Examine each line of the data. Copy those that contain the string "will".

-- Opening Marker --

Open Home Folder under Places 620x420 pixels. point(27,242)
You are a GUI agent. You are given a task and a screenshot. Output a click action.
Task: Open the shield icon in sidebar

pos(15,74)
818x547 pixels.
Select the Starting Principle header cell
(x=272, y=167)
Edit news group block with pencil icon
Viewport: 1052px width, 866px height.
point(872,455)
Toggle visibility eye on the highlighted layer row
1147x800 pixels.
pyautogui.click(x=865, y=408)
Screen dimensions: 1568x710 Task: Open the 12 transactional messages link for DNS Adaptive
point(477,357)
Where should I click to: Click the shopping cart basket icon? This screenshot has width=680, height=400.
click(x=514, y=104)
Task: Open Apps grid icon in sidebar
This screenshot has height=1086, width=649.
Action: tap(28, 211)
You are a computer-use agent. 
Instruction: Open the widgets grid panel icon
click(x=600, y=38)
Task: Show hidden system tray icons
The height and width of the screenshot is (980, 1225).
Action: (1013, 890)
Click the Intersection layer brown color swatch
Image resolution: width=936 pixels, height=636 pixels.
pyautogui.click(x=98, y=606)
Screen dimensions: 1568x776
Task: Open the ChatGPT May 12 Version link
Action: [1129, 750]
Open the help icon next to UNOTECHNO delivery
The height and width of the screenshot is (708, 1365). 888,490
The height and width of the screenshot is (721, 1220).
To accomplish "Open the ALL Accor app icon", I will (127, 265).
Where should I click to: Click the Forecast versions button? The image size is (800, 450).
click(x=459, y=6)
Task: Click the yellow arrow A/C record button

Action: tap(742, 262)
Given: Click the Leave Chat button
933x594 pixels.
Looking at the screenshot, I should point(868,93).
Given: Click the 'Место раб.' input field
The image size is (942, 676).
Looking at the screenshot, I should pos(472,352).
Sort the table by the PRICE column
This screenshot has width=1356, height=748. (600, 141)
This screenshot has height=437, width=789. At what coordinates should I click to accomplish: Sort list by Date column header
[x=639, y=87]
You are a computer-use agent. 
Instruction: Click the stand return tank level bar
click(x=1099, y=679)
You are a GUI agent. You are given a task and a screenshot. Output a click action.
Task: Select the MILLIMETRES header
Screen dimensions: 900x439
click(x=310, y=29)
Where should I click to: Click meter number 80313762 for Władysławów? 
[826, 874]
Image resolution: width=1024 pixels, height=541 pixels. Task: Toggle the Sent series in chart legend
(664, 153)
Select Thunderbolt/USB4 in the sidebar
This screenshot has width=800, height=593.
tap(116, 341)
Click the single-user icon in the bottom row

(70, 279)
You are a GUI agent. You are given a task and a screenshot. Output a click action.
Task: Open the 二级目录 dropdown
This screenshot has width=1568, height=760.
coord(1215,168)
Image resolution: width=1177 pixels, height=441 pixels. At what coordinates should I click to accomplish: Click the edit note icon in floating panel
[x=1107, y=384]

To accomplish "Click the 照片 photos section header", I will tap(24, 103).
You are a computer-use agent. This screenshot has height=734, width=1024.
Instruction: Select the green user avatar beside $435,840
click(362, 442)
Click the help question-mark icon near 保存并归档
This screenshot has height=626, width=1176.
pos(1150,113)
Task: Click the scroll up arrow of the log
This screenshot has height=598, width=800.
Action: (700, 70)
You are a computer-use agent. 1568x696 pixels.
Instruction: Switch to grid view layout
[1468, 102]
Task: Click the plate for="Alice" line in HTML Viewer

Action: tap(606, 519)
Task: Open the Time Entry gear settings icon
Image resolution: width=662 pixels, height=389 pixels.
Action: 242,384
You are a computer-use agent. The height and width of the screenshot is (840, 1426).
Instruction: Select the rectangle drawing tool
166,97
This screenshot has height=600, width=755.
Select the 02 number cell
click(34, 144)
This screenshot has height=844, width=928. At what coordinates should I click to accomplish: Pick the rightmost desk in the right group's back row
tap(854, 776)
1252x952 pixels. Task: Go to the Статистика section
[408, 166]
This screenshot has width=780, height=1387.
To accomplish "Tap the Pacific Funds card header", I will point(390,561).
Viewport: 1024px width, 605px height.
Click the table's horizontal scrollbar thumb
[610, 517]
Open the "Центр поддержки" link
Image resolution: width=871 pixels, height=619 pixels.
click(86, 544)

-- Closing Marker --

* Result of this task:
To accomplish "Open the ALL Accor app icon", I will (127, 265).
To accomplish "Click the 照片 photos section header", I will tap(24, 103).
To accomplish "Tap the Pacific Funds card header", I will point(390,561).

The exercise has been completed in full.